Each record beneath this sentence is to be transcribed exactly as it reads.

Records from a dataset
=-=-=

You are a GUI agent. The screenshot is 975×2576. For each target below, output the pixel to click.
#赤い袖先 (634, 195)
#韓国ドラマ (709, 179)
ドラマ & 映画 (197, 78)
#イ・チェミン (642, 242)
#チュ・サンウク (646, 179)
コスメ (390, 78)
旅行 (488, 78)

=-=-=

Answer to the exercise:
You are a GUI agent. The screenshot is 975×2576. For each target below, output the pixel to click.
#赤い袖先 (634, 195)
#韓国ドラマ (709, 179)
ドラマ & 映画 (197, 78)
#イ・チェミン (642, 242)
#チュ・サンウク (646, 179)
コスメ (390, 78)
旅行 (488, 78)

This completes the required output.